Operations on Strings
- Every String method carefully returns a new String object when it’s necessary to change the contents.
- If the contents don’t need changing, the method will just return a reference to the original String.
printf()
- format specifier: in addition to telling where to insert the value, they also tell what kind of variable is to be inserted and how to format it.
- Java SE5 introduced the format( ) method, available to PrintStream or PrintWriter objects , which includes System.out.
- The format( ) method is modeled after C’s printf( ).
- format( ) and printf( ) are equivalent.
- You can think of Formatter as a translator that converts your format string and data into the desired result.
- The most useful are PrintStreams, OutputStreams, and Files.
- Specifying a width to control the minimum size of a field.
- precision is used to specify a maximum.
- The ‘b’ conversion works for each variable above. Although it’s valid for any argument type, it might not behave as you’d expect.
- For any other argument, as long as the argument type is not null the result is always true.
- String.format( ) is a static method which takes all the same arguments as Formatter’s format( ) but returns a String.
Regular expressions
- They allow you to specify, programmatically, complex patterns of text that can be discovered in an input string.
- Although the syntax of regular expressions can be intimidating at first, they provide a compact and dynamic language that can be employed to solve all sorts of string processing, matching and selection, editing, and verification problems in a completely general way.
Basics
- In Java, '\' means "I’m inserting a regular expression backslash, so that the following character has special meaning."
- The simplest way to use regular expressions is to use the functionality built into the String class.
- A regular expression doesn’t have to contain special characters.
- The non-String regular expressions have more powerful replacement tools.
- Non-String regular expressions are also significantly more efficient if you need to use the regular expression more than once.
Creating regular expressions
- Once you start writing regular expressions, you’ll often use your code as a reference when writing new regular expressions.
Quantifiers
- Greedy: A greedy expression finds as many possible matches for the pattern as possible.
- Reluctant: this quantifier matches the minimum number of characters necessary to satisfy the pattern.

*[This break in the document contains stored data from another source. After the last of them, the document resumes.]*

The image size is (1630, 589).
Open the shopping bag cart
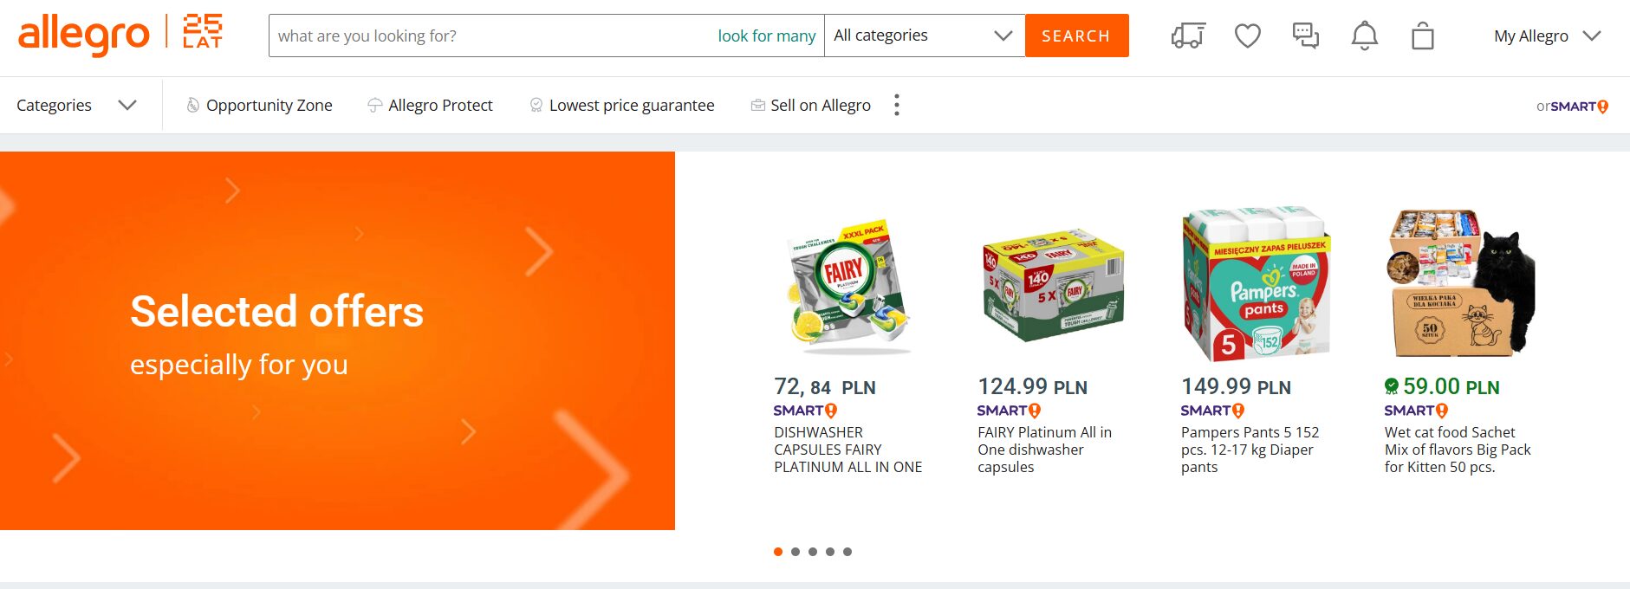[1422, 36]
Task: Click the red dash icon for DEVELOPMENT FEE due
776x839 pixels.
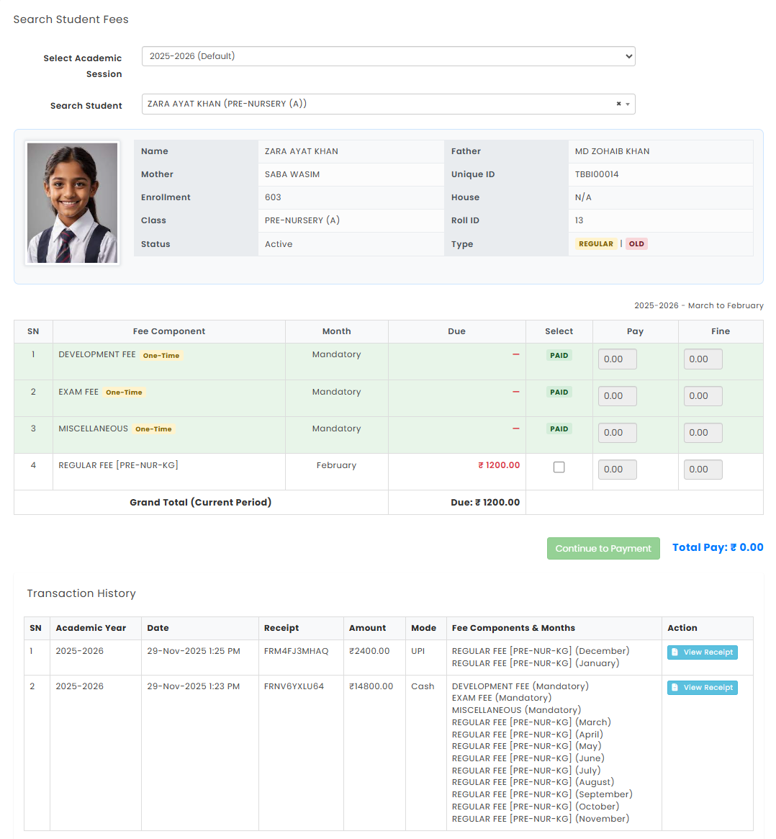Action: [x=515, y=354]

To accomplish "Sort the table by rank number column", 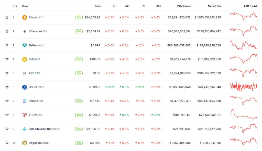I will 16,6.
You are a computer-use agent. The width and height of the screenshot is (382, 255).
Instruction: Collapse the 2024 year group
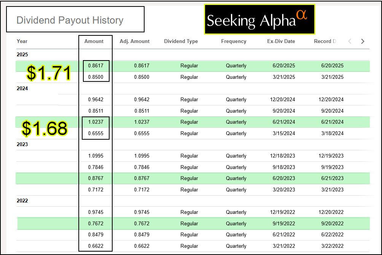pos(22,89)
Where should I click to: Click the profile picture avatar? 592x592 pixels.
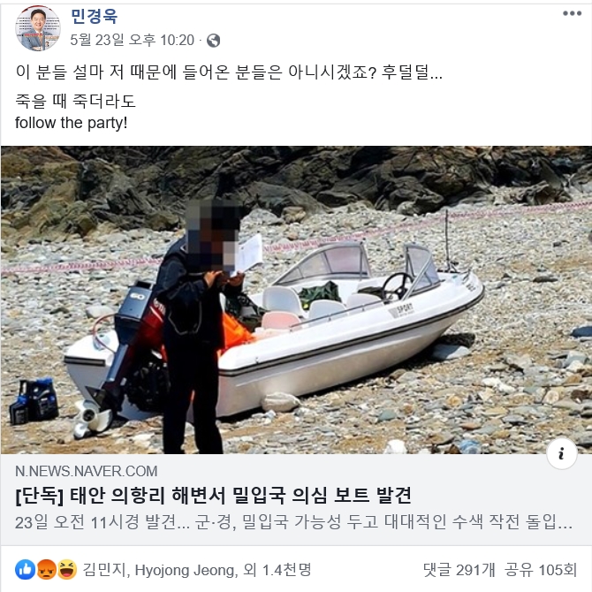(37, 28)
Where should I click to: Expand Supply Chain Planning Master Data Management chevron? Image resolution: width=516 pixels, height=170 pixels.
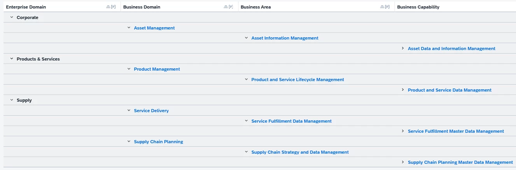(x=403, y=162)
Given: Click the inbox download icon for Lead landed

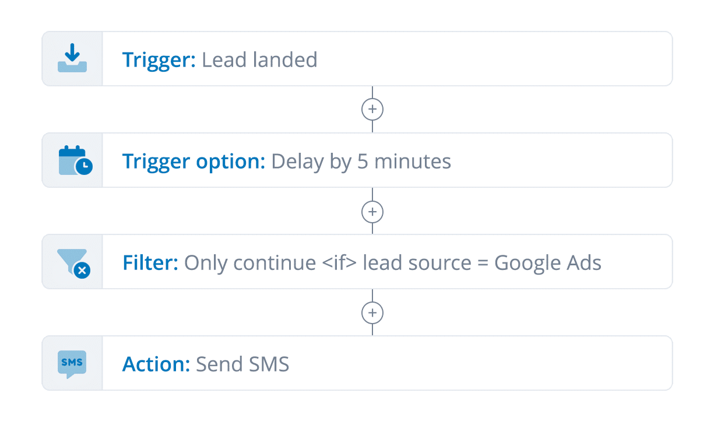Looking at the screenshot, I should 72,59.
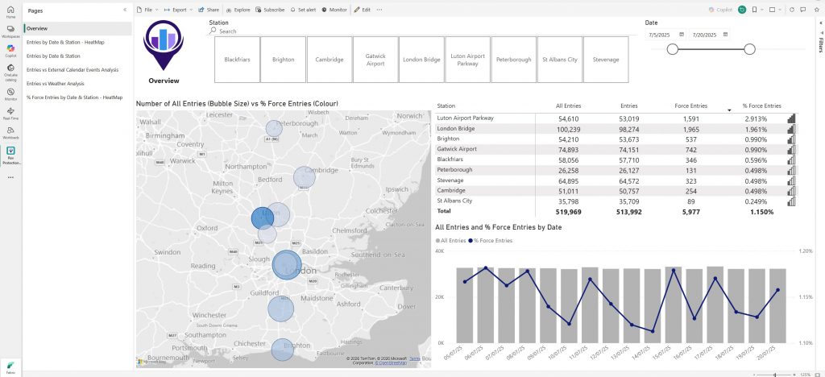Switch to Entries by Date & Station page

(x=53, y=56)
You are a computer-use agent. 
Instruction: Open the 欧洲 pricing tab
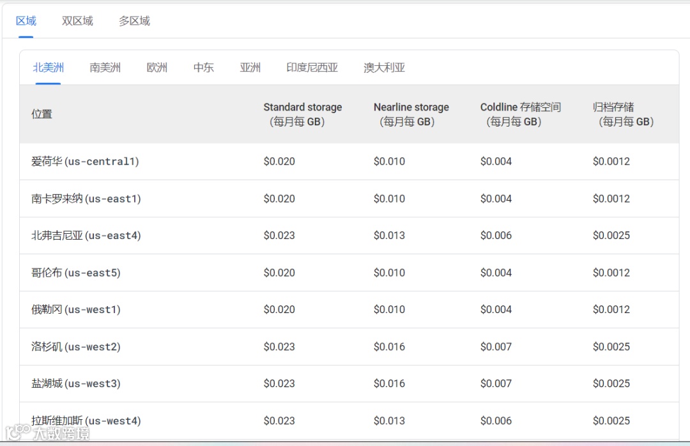pos(157,68)
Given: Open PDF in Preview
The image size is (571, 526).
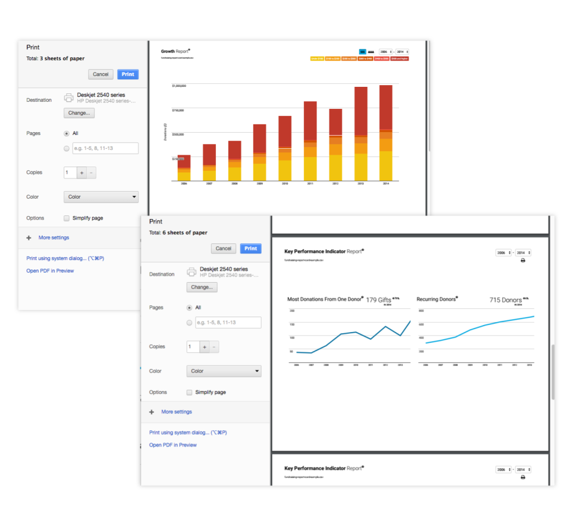Looking at the screenshot, I should (x=172, y=444).
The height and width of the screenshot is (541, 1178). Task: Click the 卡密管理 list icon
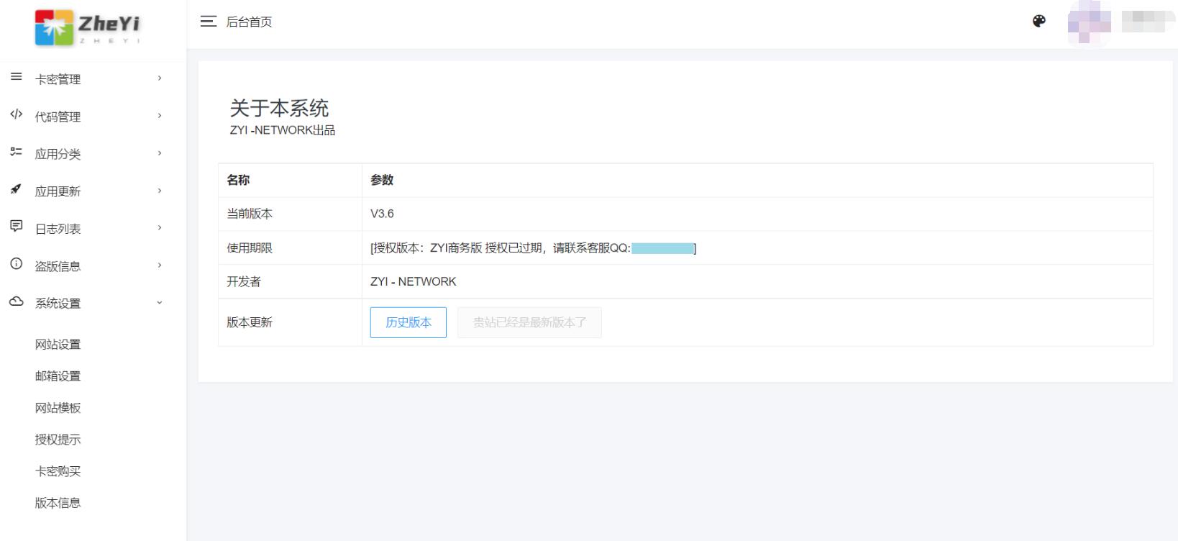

- Possessive: it generates many states so that it can backtrack if the match fails.
Pattern and Matcher
- In general, you’ll compile regular expression objects rather than using the fairly limited String utilities.
- A Pattern object represents the compiled version of a regular expression.
- You can use the matcher( ) method and the input string to produce a Matcher object from the compiled Pattern object.
- The Matcher object is then used to access the results, using methods to evaluate the success or failure of different types of matches.
find()
- Matcher.find( ) can be used to discover multiple pattern matches in the CharSequence to which it is applied.
- find( ) can be given an integer argument that tells it the character position for the beginning of the search.
Groups
- Groups are regular expressions set off by parentheses that can be called up later with their group number.
start() and end()
- Following a successful matching operation, start( ) returns the start index of the previous match, and end( ) returns the index of the last character matched, plus one.
- While matches( ) only succeeds if the entire input matches the regular expression, lookingAt( ) succeeds if only the first part of the input matches.
- The usual solution is to read in a line of text, tokenize it, and then use the various parse methods of Integer, Double, etc., to parse the data.
- With Scanner, the input, tokenizing, and parsing are all ensconced in various different kinds of "next" methods.
Scanner delimiters
- You can also specify your own delimiter pattern in the form of a regular expression.
Scanning with regular expressions
- You can also scan for your own user- defined patterns, which is helpful when scanning more complex data.
- The pattern is matched against the next input token only, so if your pattern contains a delimiter it will never be matched.